• **TO DO**
Your answer should be the full set of records, printed exactly as they stand.

(Saved entries)
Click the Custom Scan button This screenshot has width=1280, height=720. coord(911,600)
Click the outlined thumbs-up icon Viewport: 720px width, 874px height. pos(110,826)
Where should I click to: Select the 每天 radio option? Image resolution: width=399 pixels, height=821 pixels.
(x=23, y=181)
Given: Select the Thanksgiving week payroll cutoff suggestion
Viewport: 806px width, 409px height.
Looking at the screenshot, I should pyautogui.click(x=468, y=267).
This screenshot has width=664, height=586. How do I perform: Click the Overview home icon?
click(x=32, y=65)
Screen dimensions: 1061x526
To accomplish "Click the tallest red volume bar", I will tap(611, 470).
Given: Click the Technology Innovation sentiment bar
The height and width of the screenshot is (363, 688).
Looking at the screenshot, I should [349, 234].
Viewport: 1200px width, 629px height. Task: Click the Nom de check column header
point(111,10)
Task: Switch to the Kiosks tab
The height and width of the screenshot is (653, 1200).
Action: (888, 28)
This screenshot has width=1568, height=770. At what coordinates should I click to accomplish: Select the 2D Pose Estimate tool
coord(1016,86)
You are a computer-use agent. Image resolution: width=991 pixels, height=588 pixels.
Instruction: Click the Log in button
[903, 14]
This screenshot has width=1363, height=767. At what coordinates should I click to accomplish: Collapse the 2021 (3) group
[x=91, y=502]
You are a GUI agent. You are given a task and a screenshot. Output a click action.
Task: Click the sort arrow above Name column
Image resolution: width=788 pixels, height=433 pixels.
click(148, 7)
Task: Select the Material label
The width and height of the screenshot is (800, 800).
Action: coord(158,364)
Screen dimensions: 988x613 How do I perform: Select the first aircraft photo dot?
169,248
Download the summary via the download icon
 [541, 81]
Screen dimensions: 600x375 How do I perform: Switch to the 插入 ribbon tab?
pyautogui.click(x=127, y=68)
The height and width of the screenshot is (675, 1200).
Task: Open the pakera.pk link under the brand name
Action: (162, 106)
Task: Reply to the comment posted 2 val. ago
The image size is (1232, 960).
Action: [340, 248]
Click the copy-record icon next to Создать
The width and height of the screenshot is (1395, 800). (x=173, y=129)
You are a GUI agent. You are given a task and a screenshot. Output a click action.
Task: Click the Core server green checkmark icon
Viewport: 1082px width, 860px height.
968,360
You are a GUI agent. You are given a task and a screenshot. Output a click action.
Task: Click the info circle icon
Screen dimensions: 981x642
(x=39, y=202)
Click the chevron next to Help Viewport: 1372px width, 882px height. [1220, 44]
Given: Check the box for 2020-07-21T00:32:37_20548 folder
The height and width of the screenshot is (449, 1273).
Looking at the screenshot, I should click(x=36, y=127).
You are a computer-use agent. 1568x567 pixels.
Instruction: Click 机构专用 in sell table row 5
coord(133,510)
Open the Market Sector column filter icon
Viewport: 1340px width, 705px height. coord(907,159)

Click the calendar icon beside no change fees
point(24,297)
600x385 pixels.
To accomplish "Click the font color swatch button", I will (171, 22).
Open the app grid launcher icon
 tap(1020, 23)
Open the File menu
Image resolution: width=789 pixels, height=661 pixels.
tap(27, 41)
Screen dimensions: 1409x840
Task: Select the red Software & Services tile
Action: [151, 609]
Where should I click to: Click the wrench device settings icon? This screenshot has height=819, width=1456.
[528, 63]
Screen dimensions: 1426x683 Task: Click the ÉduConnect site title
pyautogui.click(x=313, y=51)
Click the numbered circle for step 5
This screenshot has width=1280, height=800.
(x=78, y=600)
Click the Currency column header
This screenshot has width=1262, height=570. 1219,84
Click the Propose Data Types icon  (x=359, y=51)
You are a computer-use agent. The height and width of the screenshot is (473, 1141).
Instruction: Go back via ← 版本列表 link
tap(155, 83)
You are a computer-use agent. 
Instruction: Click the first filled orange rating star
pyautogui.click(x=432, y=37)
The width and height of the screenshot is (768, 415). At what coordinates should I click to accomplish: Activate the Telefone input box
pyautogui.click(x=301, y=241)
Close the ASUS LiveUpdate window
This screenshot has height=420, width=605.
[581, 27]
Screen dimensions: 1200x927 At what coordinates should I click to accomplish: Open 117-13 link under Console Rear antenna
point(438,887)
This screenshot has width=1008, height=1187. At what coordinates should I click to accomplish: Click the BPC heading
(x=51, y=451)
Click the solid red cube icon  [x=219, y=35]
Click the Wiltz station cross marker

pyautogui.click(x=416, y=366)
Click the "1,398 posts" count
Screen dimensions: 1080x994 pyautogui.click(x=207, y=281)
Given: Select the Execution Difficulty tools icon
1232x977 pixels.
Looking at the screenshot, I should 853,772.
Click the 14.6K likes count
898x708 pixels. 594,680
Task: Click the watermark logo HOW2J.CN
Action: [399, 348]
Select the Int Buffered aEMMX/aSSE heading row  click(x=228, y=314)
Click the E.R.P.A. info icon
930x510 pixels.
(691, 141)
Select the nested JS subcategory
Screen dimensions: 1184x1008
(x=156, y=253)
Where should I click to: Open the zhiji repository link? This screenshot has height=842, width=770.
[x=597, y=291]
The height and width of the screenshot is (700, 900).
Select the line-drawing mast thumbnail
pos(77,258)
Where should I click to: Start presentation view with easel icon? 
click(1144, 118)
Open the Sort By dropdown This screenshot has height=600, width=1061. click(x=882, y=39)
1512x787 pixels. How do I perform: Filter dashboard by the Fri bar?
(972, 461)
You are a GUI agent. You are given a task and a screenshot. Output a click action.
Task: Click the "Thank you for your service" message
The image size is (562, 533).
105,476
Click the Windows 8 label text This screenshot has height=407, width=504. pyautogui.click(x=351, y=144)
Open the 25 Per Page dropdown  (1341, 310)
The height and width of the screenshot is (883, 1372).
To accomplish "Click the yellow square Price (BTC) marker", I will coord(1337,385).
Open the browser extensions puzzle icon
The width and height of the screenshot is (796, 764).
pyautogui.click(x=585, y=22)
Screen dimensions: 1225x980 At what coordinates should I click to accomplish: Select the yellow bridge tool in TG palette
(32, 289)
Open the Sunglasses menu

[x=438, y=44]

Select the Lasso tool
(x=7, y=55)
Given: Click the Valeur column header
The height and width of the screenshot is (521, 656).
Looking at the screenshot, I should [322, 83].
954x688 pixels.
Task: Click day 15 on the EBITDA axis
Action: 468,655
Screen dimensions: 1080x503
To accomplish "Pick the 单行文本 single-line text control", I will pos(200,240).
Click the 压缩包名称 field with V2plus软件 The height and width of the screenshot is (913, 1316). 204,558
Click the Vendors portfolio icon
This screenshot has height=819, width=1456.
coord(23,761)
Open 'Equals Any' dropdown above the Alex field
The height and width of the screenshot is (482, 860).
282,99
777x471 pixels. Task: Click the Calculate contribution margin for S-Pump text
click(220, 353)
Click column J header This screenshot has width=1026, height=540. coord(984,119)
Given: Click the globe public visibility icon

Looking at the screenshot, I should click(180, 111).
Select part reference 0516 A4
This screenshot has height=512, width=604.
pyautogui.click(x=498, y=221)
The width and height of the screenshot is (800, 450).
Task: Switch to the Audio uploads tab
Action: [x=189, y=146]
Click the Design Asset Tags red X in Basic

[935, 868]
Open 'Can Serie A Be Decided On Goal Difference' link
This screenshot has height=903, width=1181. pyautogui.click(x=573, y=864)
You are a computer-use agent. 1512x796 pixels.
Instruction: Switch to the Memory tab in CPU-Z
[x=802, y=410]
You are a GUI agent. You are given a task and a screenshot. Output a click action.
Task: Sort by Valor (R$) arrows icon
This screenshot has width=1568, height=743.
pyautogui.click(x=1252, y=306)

• **SOLVED PROBLEM**
Click the Custom Scan button This screenshot has width=1280, height=720. coord(911,600)
Click the outlined thumbs-up icon Viewport: 720px width, 874px height. pos(110,826)
Where should I click to: Select the 每天 radio option? Image resolution: width=399 pixels, height=821 pixels.
(x=23, y=181)
Given: Select the Thanksgiving week payroll cutoff suggestion
Viewport: 806px width, 409px height.
Looking at the screenshot, I should pyautogui.click(x=468, y=267).
This screenshot has width=664, height=586. How do I perform: Click the Overview home icon?
click(x=32, y=65)
Screen dimensions: 1061x526
To accomplish "Click the tallest red volume bar", I will tap(611, 470).
Given: Click the Technology Innovation sentiment bar
The height and width of the screenshot is (363, 688).
Looking at the screenshot, I should [349, 234].
Viewport: 1200px width, 629px height. Task: Click the Nom de check column header
point(111,10)
Task: Switch to the Kiosks tab
The height and width of the screenshot is (653, 1200).
Action: (888, 28)
This screenshot has width=1568, height=770. At what coordinates should I click to accomplish: Select the 2D Pose Estimate tool
coord(1016,86)
You are a computer-use agent. Image resolution: width=991 pixels, height=588 pixels.
Instruction: Click the Log in button
[903, 14]
This screenshot has width=1363, height=767. At what coordinates should I click to accomplish: Collapse the 2021 (3) group
[x=91, y=502]
You are a GUI agent. You are given a task and a screenshot. Output a click action.
Task: Click the sort arrow above Name column
Image resolution: width=788 pixels, height=433 pixels.
click(148, 7)
Task: Select the Material label
The width and height of the screenshot is (800, 800).
Action: coord(158,364)
Screen dimensions: 988x613 How do I perform: Select the first aircraft photo dot?
169,248
Download the summary via the download icon
 [541, 81]
Screen dimensions: 600x375 How do I perform: Switch to the 插入 ribbon tab?
pyautogui.click(x=127, y=68)
The height and width of the screenshot is (675, 1200).
Task: Open the pakera.pk link under the brand name
Action: (162, 106)
Task: Reply to the comment posted 2 val. ago
The image size is (1232, 960).
Action: [340, 248]
Click the copy-record icon next to Создать
The width and height of the screenshot is (1395, 800). (x=173, y=129)
You are a GUI agent. You are given a task and a screenshot. Output a click action.
Task: Click the Core server green checkmark icon
Viewport: 1082px width, 860px height.
968,360
You are a GUI agent. You are given a task and a screenshot. Output a click action.
Task: Click the info circle icon
Screen dimensions: 981x642
(x=39, y=202)
Click the chevron next to Help Viewport: 1372px width, 882px height. [1220, 44]
Given: Check the box for 2020-07-21T00:32:37_20548 folder
The height and width of the screenshot is (449, 1273).
Looking at the screenshot, I should click(x=36, y=127).
You are a computer-use agent. 1568x567 pixels.
Instruction: Click 机构专用 in sell table row 5
coord(133,510)
Open the Market Sector column filter icon
Viewport: 1340px width, 705px height. coord(907,159)

Click the calendar icon beside no change fees
point(24,297)
600x385 pixels.
To accomplish "Click the font color swatch button", I will (171, 22).
Open the app grid launcher icon
 tap(1020, 23)
Open the File menu
Image resolution: width=789 pixels, height=661 pixels.
tap(27, 41)
Screen dimensions: 1409x840
Task: Select the red Software & Services tile
Action: [151, 609]
Where should I click to: Click the wrench device settings icon? This screenshot has height=819, width=1456.
[528, 63]
Screen dimensions: 1426x683 Task: Click the ÉduConnect site title
pyautogui.click(x=313, y=51)
Click the numbered circle for step 5
This screenshot has width=1280, height=800.
(x=78, y=600)
Click the Currency column header
This screenshot has width=1262, height=570. 1219,84
Click the Propose Data Types icon  (x=359, y=51)
You are a computer-use agent. The height and width of the screenshot is (473, 1141).
Instruction: Go back via ← 版本列表 link
tap(155, 83)
You are a computer-use agent. 
Instruction: Click the first filled orange rating star
pyautogui.click(x=432, y=37)
The width and height of the screenshot is (768, 415). At what coordinates should I click to accomplish: Activate the Telefone input box
pyautogui.click(x=301, y=241)
Close the ASUS LiveUpdate window
This screenshot has height=420, width=605.
[581, 27]
Screen dimensions: 1200x927 At what coordinates should I click to accomplish: Open 117-13 link under Console Rear antenna
point(438,887)
This screenshot has width=1008, height=1187. At what coordinates should I click to accomplish: Click the BPC heading
(x=51, y=451)
Click the solid red cube icon  [x=219, y=35]
Click the Wiltz station cross marker

pyautogui.click(x=416, y=366)
Click the "1,398 posts" count
Screen dimensions: 1080x994 pyautogui.click(x=207, y=281)
Given: Select the Execution Difficulty tools icon
1232x977 pixels.
Looking at the screenshot, I should 853,772.
Click the 14.6K likes count
898x708 pixels. 594,680
Task: Click the watermark logo HOW2J.CN
Action: [399, 348]
Select the Int Buffered aEMMX/aSSE heading row  click(x=228, y=314)
Click the E.R.P.A. info icon
930x510 pixels.
(691, 141)
Select the nested JS subcategory
Screen dimensions: 1184x1008
(x=156, y=253)
Where should I click to: Open the zhiji repository link? This screenshot has height=842, width=770.
[x=597, y=291]
The height and width of the screenshot is (700, 900).
Select the line-drawing mast thumbnail
pos(77,258)
Where should I click to: Start presentation view with easel icon? 
click(1144, 118)
Open the Sort By dropdown This screenshot has height=600, width=1061. click(x=882, y=39)
1512x787 pixels. How do I perform: Filter dashboard by the Fri bar?
(972, 461)
You are a GUI agent. You are given a task and a screenshot. Output a click action.
Task: Click the "Thank you for your service" message
The image size is (562, 533).
105,476
Click the Windows 8 label text This screenshot has height=407, width=504. pyautogui.click(x=351, y=144)
Open the 25 Per Page dropdown  (1341, 310)
The height and width of the screenshot is (883, 1372).
To accomplish "Click the yellow square Price (BTC) marker", I will coord(1337,385).
Open the browser extensions puzzle icon
The width and height of the screenshot is (796, 764).
pyautogui.click(x=585, y=22)
Screen dimensions: 1225x980 At what coordinates should I click to accomplish: Select the yellow bridge tool in TG palette
(32, 289)
Open the Sunglasses menu

[x=438, y=44]

Select the Lasso tool
(x=7, y=55)
Given: Click the Valeur column header
The height and width of the screenshot is (521, 656).
Looking at the screenshot, I should [322, 83].
954x688 pixels.
Task: Click day 15 on the EBITDA axis
Action: 468,655
Screen dimensions: 1080x503
To accomplish "Pick the 单行文本 single-line text control", I will pos(200,240).
Click the 压缩包名称 field with V2plus软件 The height and width of the screenshot is (913, 1316). 204,558
Click the Vendors portfolio icon
This screenshot has height=819, width=1456.
coord(23,761)
Open 'Equals Any' dropdown above the Alex field
The height and width of the screenshot is (482, 860).
282,99
777x471 pixels. Task: Click the Calculate contribution margin for S-Pump text
click(220, 353)
Click column J header This screenshot has width=1026, height=540. coord(984,119)
Given: Click the globe public visibility icon

Looking at the screenshot, I should click(180, 111).
Select part reference 0516 A4
This screenshot has height=512, width=604.
pyautogui.click(x=498, y=221)
The width and height of the screenshot is (800, 450).
Task: Switch to the Audio uploads tab
Action: [x=189, y=146]
Click the Design Asset Tags red X in Basic

[935, 868]
Open 'Can Serie A Be Decided On Goal Difference' link
This screenshot has height=903, width=1181. pyautogui.click(x=573, y=864)
You are a computer-use agent. 1512x796 pixels.
Instruction: Switch to the Memory tab in CPU-Z
[x=802, y=410]
You are a GUI agent. You are given a task and a screenshot. Output a click action.
Task: Sort by Valor (R$) arrows icon
This screenshot has width=1568, height=743.
pyautogui.click(x=1252, y=306)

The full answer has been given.